▶ _出題 A_: 下の記録のうち、「beating [434, 1154]」を含む行から「additional is located」を含む行までを、両端の行も含めてそのまま書き写してください。

▶ _本文_:

++++++

この場合、12mmを超える長さの直線部に対して、下穴の長さは、5mm以下では第2ドリルによる加工負荷軽減の効果が少なくなるので、5mmを超える長さに形成するとよい。
【0013】
一方、第2ドリルは、第1ドリルより径が大きいドリルであり、第1ドリルにより空けられた下穴に対して、例えば下穴と同方向から同軸で孔加工する。ここで、第2ドリルは、下穴と同軸で孔加工することにより、既に除去されている下穴切削領域に相当する分の加工負荷が軽減される。従って、第2ドリルは、本来の直線部全体の切削領域から下穴切削領域を減じた少ない加工負荷での孔加工が可能となる。このため、第2ドリルでは、加工負荷の累積的な増大による座屈が生じにくくなる。その結果、第2ドリルは、第1ドリルより長くても、加工負荷が減じられる分、折損リスクが少なくなる。
なお、第2ドリルは、第1ドリルにより形成した下穴に同軸上に孔加工するのが好ましいが、両ドリルの直径差以内のわずかなずれは許容される。
【0014】
本発明の製造方法において、前記第2ドリルは、前記電極板本体の前記一方の面から孔加工することとしてもよいし、前記電極板本体の他方の面から孔加工することとしてもよい。
【0015】
このプラズマ処理装置用電極板の製造方法において、第2ドリルが電極板本体の他方の面から孔加工する場合、第1ドリルが下穴を形成したときとは反対方向で孔加工することになる。この場合でも、第2ドリルは、下穴とほぼ同軸で孔加工することにより、一方の面から既に除去されている下穴切削領域に到達した後の加工負荷は、下穴切削領域に相当する分が軽減されるので、本来のガス孔全体を孔加工するのに比べて全体の加工負荷も小さくなる。そして、第2ドリルが、他方の面から所定の深さに達すると、一方の面から形成されている下穴に繋がる。これ以降、第2ドリルは、下穴切削領域に相当する分の加工負荷が軽減される。
【0016】
従って、第2ドリルは、本来の直線部全体に対する切削領域から下穴切削領域を減じた少ない加工負荷での孔加工が、厚さ方向の途中から(下穴切削領域に到達してから)可能となる。このため、第2ドリルでは、厚さ方向の途中からの加工負荷を軽減し、加工負荷の累積的な増大による座屈が生じにくくなる。つまり、第2ドリルは、第1ドリルより長くても、加工負荷が減じられる分、折損リスクが少なくなる。
【0017】
なお、第1ドリルでの加工と第2ドリルでの加工を同軸に合わせる方法としては、ガス孔ではない穴を基準穴としてマシニングセンタ(加工機)にその位置情報を設定し、第1ドリルと第2ドリルの加工位置を同座標に設定することにより同軸加工できる。第2ドリルが電極板本体の他方の面から孔加工する場合でも、同様である。また第1ドリルから第2ドリルへの交換は、マシニングセンタのドリルチェンジャー(ドリル,ツール保管庫)からオートチェンジ機能によって自動で同軸に交換するのが一般的である。

++++++

▶ _出題 B_:
本文について、次の問いに答えてください。
(i) 第1ドリルと第2ドリルのうち、径が大きいのはどちらか。
(ii) 12mmを超える長さの直線部に対して、下穴は何mmを超える長さに形成するとよいとされているか。
(iii) 第1ドリルから第2ドリルへの交換は、一般的にどのように行われるか。

▶ _保存済みデータ項目_:
++++++

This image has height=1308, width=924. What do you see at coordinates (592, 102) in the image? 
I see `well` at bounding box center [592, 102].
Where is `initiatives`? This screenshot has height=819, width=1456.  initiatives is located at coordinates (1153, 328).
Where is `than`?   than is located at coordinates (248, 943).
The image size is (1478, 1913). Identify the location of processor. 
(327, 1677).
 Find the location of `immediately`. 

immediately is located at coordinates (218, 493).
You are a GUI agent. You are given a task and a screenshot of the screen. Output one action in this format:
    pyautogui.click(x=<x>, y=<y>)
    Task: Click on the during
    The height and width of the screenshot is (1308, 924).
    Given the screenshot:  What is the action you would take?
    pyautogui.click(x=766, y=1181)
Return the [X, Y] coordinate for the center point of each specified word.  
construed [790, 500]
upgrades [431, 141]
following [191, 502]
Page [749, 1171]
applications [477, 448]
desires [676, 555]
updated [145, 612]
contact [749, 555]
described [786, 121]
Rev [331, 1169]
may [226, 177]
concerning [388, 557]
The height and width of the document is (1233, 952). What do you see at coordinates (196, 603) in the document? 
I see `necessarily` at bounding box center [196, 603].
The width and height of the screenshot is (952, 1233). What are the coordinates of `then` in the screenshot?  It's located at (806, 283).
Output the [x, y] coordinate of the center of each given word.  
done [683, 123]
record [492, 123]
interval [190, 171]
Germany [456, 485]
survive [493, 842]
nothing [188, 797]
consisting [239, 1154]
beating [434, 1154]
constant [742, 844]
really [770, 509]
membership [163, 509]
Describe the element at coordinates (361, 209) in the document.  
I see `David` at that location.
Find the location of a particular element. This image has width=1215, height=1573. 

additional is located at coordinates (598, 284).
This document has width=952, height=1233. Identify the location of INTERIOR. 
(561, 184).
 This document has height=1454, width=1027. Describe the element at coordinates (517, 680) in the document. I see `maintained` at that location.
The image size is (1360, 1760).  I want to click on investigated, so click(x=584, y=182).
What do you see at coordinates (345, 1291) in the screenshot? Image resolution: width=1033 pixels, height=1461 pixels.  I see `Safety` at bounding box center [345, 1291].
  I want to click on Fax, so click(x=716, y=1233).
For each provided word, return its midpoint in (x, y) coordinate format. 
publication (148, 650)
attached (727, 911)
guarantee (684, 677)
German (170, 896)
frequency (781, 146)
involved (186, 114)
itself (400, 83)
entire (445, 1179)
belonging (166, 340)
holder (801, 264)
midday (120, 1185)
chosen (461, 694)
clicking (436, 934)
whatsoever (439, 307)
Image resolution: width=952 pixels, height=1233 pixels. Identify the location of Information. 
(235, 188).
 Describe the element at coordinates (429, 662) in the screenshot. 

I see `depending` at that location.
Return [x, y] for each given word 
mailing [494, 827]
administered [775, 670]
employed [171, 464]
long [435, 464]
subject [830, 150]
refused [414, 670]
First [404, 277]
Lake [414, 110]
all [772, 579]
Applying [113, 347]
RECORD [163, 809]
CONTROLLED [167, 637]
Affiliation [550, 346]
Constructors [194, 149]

++++++

▶ _解答出力 A_:
beating [434, 1154]
constant [742, 844]
really [770, 509]
membership [163, 509]
Describe the element at coordinates (361, 209) in the document.  
I see `David` at that location.
Find the location of a particular element. This image has width=1215, height=1573. 

additional is located at coordinates (598, 284).

▶ _解答出力 B_:
(i) 第2ドリル。
(ii) 5mm。
(iii) マシニングセンタのドリルチェンジャーから、オートチェンジ機能によって自動で同軸に交換する。